ADN: What do you think is most needed from the American people today?
AK: It’s not just America. Our duty globally is to reorganize from a humanist point of view and I think that’s probably what is missing in the American political space, a true revolutionary voice on the side of the people because the elites cannot carry out revolution. It’s impossible. What they carry out is an entrenchment of their privileges. This is just fascism.
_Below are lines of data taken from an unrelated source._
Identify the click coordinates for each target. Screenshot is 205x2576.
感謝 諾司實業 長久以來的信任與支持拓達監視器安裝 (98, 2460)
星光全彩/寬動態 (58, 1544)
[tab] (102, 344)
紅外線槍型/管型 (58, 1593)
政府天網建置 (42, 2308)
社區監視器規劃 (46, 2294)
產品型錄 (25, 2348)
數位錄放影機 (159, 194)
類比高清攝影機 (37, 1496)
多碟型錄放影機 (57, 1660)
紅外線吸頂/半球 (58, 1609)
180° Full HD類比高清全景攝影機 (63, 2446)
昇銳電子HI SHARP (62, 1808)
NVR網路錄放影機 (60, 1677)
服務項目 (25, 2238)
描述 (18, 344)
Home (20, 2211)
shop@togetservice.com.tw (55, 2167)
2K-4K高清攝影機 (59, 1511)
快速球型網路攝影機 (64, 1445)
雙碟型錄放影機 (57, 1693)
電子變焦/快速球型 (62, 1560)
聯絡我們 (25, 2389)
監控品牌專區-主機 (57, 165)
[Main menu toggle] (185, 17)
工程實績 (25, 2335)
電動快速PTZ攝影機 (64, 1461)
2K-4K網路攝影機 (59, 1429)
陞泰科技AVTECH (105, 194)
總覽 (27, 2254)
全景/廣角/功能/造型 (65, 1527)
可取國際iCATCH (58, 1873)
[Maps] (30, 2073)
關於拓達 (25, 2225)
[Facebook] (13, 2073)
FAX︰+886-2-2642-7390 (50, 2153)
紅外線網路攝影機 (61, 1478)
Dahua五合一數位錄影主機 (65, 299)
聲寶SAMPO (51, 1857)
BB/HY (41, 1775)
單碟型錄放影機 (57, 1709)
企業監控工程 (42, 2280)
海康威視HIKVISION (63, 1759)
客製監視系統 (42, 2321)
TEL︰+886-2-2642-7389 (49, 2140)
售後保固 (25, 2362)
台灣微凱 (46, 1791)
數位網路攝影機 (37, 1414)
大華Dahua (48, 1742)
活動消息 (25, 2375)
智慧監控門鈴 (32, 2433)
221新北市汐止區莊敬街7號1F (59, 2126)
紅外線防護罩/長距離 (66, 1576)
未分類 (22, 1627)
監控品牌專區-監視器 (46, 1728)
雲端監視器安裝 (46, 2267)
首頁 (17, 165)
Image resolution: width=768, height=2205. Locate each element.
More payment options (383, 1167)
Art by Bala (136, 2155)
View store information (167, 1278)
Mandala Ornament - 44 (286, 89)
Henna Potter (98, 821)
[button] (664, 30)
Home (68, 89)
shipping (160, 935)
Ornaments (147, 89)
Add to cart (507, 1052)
We live in a world where people just don’t want to believe in humanity and nature and things like that. They want to believe in other concepts. We cannot accept and respect each other and be one family. We have invested so much of our intellect and imagination in creating things that keep people apart. That’s the concept that we’ve all bought into. These things that make me different from you, that show me that I’m better than you, more successful than you.
ADN: What is the core message that you’re trying to convey through your music?
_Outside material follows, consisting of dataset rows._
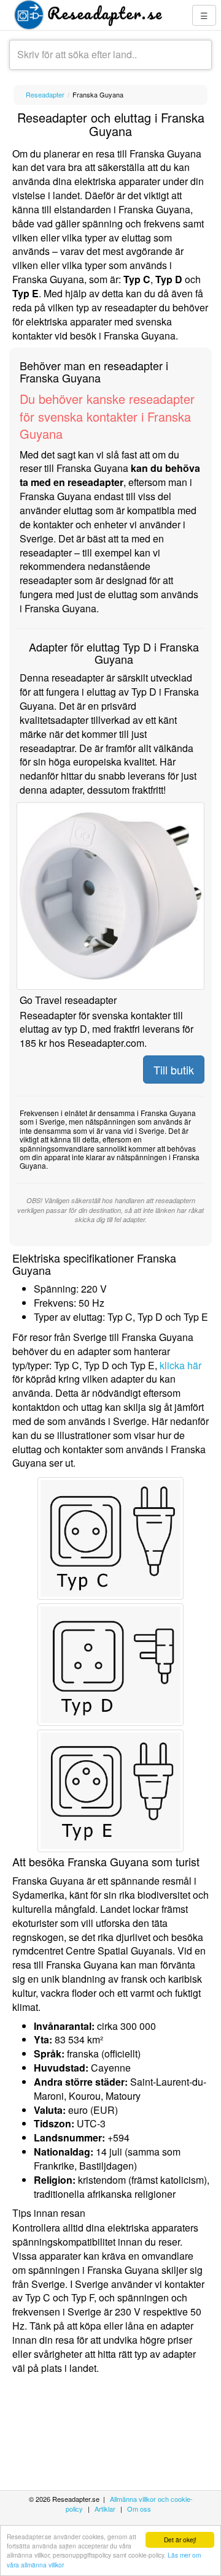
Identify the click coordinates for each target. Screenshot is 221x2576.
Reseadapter (45, 94)
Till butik (173, 1069)
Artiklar (105, 2508)
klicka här (180, 1365)
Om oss (139, 2508)
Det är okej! (180, 2539)
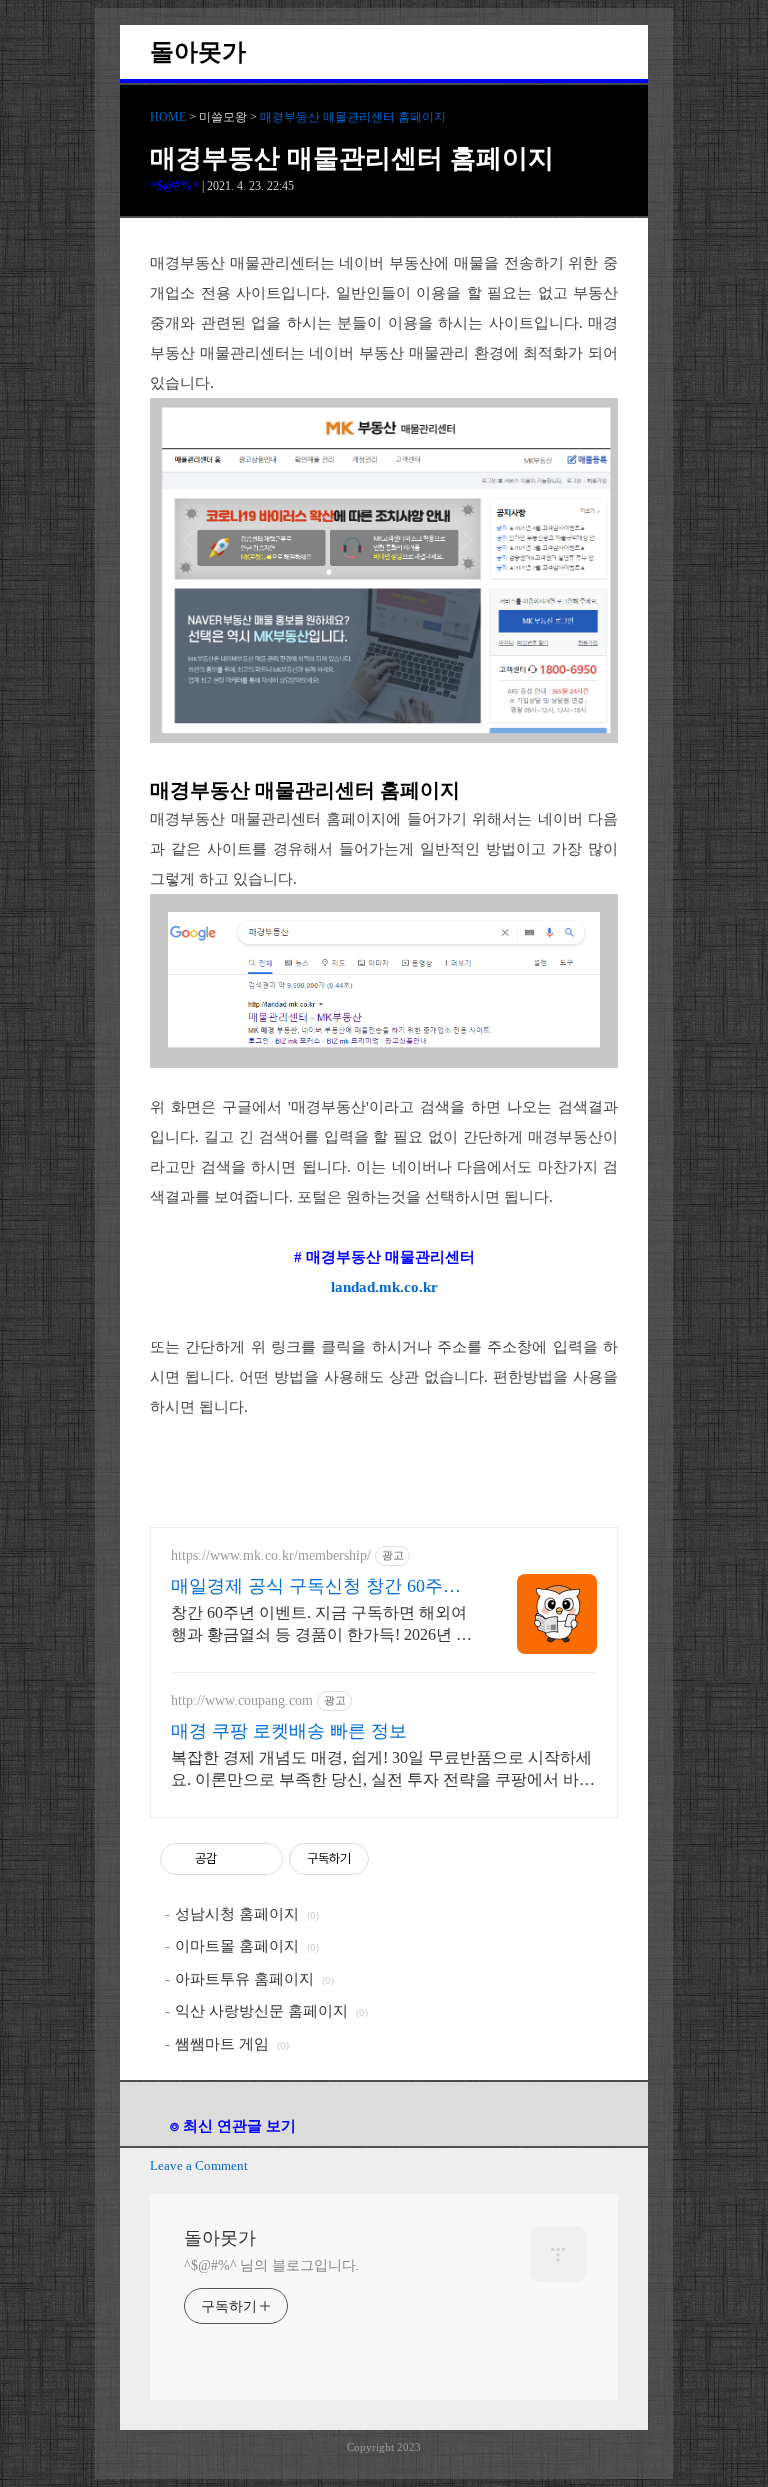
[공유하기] (235, 1859)
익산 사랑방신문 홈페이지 (261, 2011)
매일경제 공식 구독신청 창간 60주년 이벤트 (316, 1587)
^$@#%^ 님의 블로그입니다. (271, 2265)
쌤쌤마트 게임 (222, 2044)
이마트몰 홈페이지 (237, 1946)
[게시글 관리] (260, 1859)
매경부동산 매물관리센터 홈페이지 (353, 117)
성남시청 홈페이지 (237, 1914)
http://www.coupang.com (242, 1700)
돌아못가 (198, 52)
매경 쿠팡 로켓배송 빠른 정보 (289, 1731)
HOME (168, 117)
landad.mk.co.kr (384, 1287)
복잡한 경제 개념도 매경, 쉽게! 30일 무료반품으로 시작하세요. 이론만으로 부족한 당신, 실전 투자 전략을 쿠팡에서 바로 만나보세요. (383, 1770)
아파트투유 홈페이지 (244, 1979)
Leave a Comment (199, 2165)
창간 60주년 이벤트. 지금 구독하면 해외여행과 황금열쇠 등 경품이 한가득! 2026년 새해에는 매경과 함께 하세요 (321, 1625)
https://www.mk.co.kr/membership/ (271, 1555)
SK: Well, my message is very straightforward. I believe in the working class and poor people of the world, and I believe that we are the inheritors of this planet. We are the only ones that care about this planet. We are the only ones that keep this world going. If we acted the way the rich and elite and the powerful of this world acted, there would be no world for anybody to live in. If we disbelieved in law and morals and ethics the way the elites do, there will be no world for anybody to live in.
ADN: Where does joy play in the music? Because your music is very joyful.
SK: The joy is in the sound. All my lyrics, even when I talk about love, I talk about love from a revolutionary perspective. So all my lyrics basically are political. But my music is the joy.

Seun Kuti plays at TACAW Saturday. Fresh off of performances at Coachella Valley Music and Arts Festival and New Orleans Jazz and Heritage Festival, Saturday’s show promises to be a more intimate affair. DJ Low Key from Denver will open the show at 8 p.m.
ADN: What is your father’s legacy?
SK: My father’s legacy is definitely his music more than anything else. That’s the gift he has given the world. And that’s why today there are so many Afrobeat bands all over the world, from Lagos to Chicago, to Laos, to Vietnam, to cities all over the world. There are always bands that have something to say about their people’s liberation, people’s existence. I think that my dad’s greatest legacy to the world was to express that through music and provide a platform for others to do so.
ADN: You’ve said your dad was spiritualized in 1980 and that’s why he took on the name Egypt 80 for the band. But I’ve read that you’re an atheist.
SK: I’m an atheist as far as I don’t believe in some dominating, all encompassing god. But I’m re-spiritualizing because for some time I’ve had spiritual encounters, and they are not in the sense of what the western concept of spiritualization might be. When I feel something and I encounter things that are connecting me with humanity, with nature, with things around me and I feel my ancestors are speaking to me, I understand that there’s something that connects us all and leads us to do certain things at certain times. I’m more confident in my calling. If atheism is a denial of everything that cannot be scientifically explained then I can’t say I’m an atheist anymore.
ADN: What do you hope people take away when they come and see you play?
SK: I hope they leave thinking that they just saw an artist that is doing his best to change the world.